▶ Problem to solve
Scan the records below for the line containing "The height and width of the screenshot is (597, 944)." and the line containing "Given: Open the activities clock icon". Copy both, plus every line between, exactly.

------ Study material ------

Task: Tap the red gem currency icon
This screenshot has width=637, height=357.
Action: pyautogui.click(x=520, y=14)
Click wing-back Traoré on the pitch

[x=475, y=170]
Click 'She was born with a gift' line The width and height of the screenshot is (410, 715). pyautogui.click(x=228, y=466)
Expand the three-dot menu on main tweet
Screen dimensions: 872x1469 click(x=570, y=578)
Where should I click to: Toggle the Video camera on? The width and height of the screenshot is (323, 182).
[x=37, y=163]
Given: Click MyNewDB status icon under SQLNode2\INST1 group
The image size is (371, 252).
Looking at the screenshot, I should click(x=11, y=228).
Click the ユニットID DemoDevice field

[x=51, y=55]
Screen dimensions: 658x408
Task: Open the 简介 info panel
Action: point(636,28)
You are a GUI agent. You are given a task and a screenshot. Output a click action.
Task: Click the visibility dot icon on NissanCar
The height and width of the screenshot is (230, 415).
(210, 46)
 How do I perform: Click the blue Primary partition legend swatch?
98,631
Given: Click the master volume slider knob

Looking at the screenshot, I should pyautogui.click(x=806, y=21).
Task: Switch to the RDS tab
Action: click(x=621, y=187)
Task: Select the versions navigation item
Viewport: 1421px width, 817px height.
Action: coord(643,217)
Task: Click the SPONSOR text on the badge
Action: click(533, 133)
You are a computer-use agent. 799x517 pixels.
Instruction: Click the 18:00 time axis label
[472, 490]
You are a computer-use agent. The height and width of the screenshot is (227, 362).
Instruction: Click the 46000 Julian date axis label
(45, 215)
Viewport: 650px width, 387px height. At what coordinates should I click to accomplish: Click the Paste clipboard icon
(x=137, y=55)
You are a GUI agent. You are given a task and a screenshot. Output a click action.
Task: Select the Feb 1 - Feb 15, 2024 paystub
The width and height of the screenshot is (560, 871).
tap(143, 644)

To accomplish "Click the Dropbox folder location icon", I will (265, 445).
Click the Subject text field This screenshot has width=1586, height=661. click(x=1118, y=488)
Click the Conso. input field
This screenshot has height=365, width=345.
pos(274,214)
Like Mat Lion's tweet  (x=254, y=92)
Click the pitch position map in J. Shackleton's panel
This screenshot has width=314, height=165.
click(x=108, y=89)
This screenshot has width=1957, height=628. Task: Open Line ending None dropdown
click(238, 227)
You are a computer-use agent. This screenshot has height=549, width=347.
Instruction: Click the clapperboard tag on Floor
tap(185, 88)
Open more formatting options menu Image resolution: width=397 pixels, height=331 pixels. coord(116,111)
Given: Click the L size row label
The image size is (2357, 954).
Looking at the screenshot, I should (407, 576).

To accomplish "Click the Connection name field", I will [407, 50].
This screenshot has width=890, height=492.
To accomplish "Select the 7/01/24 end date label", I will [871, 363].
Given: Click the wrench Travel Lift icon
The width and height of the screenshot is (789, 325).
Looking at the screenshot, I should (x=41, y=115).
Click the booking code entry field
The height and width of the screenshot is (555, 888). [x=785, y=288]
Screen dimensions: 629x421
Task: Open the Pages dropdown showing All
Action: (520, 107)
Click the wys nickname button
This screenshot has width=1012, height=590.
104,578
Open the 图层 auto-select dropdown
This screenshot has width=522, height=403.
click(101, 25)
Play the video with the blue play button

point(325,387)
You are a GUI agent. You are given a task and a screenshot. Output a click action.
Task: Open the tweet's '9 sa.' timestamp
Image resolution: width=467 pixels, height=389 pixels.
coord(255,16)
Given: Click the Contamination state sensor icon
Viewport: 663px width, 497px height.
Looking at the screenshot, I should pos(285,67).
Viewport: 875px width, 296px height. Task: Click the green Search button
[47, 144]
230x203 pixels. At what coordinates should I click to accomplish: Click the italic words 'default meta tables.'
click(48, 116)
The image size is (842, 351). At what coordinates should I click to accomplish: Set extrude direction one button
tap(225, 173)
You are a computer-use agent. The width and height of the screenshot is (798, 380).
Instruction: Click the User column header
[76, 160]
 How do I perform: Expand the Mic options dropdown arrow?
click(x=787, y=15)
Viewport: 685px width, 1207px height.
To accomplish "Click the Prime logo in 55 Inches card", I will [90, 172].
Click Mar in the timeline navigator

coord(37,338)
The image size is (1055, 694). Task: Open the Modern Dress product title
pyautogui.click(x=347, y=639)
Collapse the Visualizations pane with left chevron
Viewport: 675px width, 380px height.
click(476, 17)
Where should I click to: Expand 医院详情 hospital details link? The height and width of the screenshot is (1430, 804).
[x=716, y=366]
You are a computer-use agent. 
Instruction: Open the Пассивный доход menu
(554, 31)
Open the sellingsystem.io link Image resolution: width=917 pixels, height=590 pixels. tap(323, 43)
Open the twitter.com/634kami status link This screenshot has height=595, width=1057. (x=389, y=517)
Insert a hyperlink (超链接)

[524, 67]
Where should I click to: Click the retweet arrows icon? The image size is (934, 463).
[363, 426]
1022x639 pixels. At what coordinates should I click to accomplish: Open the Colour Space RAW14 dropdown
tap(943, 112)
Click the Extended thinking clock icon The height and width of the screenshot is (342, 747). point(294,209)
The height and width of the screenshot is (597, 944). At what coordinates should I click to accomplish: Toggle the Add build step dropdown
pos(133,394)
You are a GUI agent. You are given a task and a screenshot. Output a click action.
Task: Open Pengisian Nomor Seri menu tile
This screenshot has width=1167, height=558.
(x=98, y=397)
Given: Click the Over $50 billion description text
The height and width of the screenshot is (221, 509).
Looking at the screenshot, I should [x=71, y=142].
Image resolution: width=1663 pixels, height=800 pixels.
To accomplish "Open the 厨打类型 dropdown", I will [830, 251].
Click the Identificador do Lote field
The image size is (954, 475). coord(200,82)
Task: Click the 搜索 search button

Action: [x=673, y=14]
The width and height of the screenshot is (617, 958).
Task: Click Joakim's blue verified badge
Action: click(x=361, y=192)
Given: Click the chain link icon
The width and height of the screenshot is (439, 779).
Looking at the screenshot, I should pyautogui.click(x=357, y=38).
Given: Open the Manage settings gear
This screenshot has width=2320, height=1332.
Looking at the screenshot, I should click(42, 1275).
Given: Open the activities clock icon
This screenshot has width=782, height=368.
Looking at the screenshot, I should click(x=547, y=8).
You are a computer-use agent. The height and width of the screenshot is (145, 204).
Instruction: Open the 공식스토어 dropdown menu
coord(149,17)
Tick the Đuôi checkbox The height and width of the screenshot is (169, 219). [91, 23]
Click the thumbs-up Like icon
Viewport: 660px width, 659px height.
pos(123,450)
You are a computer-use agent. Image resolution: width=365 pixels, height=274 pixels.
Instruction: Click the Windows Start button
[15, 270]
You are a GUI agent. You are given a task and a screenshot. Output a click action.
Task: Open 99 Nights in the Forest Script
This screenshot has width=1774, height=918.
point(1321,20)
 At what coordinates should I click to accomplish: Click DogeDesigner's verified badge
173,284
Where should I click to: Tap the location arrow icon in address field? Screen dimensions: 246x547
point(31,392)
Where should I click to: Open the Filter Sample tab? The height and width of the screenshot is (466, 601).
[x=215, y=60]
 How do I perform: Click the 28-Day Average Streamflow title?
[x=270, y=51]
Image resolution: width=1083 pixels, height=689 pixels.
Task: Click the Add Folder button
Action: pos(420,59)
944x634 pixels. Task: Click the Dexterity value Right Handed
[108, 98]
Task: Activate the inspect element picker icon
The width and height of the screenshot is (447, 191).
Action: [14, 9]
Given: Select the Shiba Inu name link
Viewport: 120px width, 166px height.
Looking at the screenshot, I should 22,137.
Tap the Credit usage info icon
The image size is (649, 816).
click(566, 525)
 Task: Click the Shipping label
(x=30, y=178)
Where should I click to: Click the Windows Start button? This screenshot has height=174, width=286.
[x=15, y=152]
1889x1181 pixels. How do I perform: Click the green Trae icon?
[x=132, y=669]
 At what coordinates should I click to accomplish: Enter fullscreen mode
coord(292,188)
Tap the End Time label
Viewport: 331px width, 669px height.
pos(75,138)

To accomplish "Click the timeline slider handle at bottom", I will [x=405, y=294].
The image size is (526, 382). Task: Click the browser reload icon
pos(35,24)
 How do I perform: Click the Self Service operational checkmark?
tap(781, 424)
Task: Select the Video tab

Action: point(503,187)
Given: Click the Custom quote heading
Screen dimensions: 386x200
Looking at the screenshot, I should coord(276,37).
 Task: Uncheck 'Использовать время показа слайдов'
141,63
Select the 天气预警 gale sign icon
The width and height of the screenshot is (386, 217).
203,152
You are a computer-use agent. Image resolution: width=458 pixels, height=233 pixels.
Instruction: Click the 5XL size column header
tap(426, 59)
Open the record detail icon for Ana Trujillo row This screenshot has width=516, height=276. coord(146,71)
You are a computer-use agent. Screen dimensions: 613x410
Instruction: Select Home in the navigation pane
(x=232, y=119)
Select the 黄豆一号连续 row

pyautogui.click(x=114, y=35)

------

▶ Finished exercise
The height and width of the screenshot is (597, 944). At what coordinates should I click to accomplish: Toggle the Add build step dropdown
pos(133,394)
You are a GUI agent. You are given a task and a screenshot. Output a click action.
Task: Open Pengisian Nomor Seri menu tile
This screenshot has width=1167, height=558.
(x=98, y=397)
Given: Click the Over $50 billion description text
The height and width of the screenshot is (221, 509).
Looking at the screenshot, I should [x=71, y=142].
Image resolution: width=1663 pixels, height=800 pixels.
To accomplish "Open the 厨打类型 dropdown", I will [830, 251].
Click the Identificador do Lote field
The image size is (954, 475). coord(200,82)
Task: Click the 搜索 search button

Action: [x=673, y=14]
The width and height of the screenshot is (617, 958).
Task: Click Joakim's blue verified badge
Action: click(x=361, y=192)
Given: Click the chain link icon
The width and height of the screenshot is (439, 779).
Looking at the screenshot, I should pyautogui.click(x=357, y=38).
Given: Open the Manage settings gear
This screenshot has width=2320, height=1332.
Looking at the screenshot, I should click(42, 1275).
Given: Open the activities clock icon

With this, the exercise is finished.